Re: Goodness of fit measures for a distribution




Aleks Jakulin wrote:
> Reef Fish wrote:
> > Chi-square is based on histograms -- it's worthless.
> >
> > Kolmogorov uses on ONE POINT in the difference between the
empirical
> > and theoretical cdfs, the point of maximum departure.
> >
> > Your EYEBALLS can do an infinitely better job than that, looking at
> > the plot of the entire cdfs.
>
> In principle yes.

In principle AND in practice.

Here is a very simple PRINCIPLE. If something is INAPPROPRITE for
1 (ONE) <such as a histogram>, it's inappropriate for the other 999
of a thousand also.


> But what do you do when you have a few dozen or
> hundred variables in a complex data mining task?

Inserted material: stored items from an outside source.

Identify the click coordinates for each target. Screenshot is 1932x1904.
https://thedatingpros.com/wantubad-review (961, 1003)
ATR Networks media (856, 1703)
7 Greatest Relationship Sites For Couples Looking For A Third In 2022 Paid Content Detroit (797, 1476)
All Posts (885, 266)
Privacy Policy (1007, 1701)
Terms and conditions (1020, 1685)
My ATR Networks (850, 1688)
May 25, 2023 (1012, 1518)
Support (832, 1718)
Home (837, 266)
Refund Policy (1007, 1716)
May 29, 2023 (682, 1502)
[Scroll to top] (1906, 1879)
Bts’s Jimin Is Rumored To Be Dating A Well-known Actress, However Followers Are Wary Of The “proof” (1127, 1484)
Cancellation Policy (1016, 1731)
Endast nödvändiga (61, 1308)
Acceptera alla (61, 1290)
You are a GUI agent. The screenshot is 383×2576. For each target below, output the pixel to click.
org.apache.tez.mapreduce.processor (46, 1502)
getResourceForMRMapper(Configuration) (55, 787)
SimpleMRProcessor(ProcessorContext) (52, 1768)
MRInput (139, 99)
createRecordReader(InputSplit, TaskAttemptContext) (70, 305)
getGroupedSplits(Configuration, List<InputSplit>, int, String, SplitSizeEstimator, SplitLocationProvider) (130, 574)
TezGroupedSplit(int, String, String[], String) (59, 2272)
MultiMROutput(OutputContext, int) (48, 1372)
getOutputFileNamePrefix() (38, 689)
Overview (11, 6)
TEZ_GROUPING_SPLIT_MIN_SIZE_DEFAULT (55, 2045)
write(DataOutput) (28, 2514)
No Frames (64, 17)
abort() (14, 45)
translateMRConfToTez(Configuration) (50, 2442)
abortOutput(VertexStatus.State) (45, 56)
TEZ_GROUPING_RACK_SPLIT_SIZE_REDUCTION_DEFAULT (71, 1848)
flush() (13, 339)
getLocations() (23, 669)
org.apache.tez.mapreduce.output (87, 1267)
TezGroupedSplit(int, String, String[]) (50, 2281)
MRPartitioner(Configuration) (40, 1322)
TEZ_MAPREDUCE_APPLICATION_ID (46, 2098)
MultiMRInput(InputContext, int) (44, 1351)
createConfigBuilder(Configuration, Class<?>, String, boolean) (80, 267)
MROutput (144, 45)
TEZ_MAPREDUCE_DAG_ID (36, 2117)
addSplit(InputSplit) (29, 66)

You should mine more carefully and delicately than running a steam-
roller over all of them when more delicate tools are required.

When you have a few thousand variables, the first task is to
selectively consider ONLY a few dozen, if that many, that seem
most appropriate, for substantive reasons.


> Then you do want a one-number summary: you have no time to manually
> inspect a few hundred thousand QQ plots.

It's easy to do a one number summary. Just generate one RANDOM NUMBER,
and say "that's what the 'puter gave me!" And that number is probably
as meaningful <or meaningless> as your single number from GIGO
(Garbage In, Garbage Out).

What you have argued is in fact the WORST that has happened to the
application of statistics -- when computer programs and packages
are readily availble for any Tom, ***, and Harry to throw data
into the bin to get some meanless and useless number(s) out.

Progress takes 10 steps backwards.

-- Bob.


> mag. Aleks Jakulin
> http://kt.ijs.si/aleks/
> Department of Knowledge Technologies,
> Jozef Stefan Institute, Ljubljana, Slovenia.

.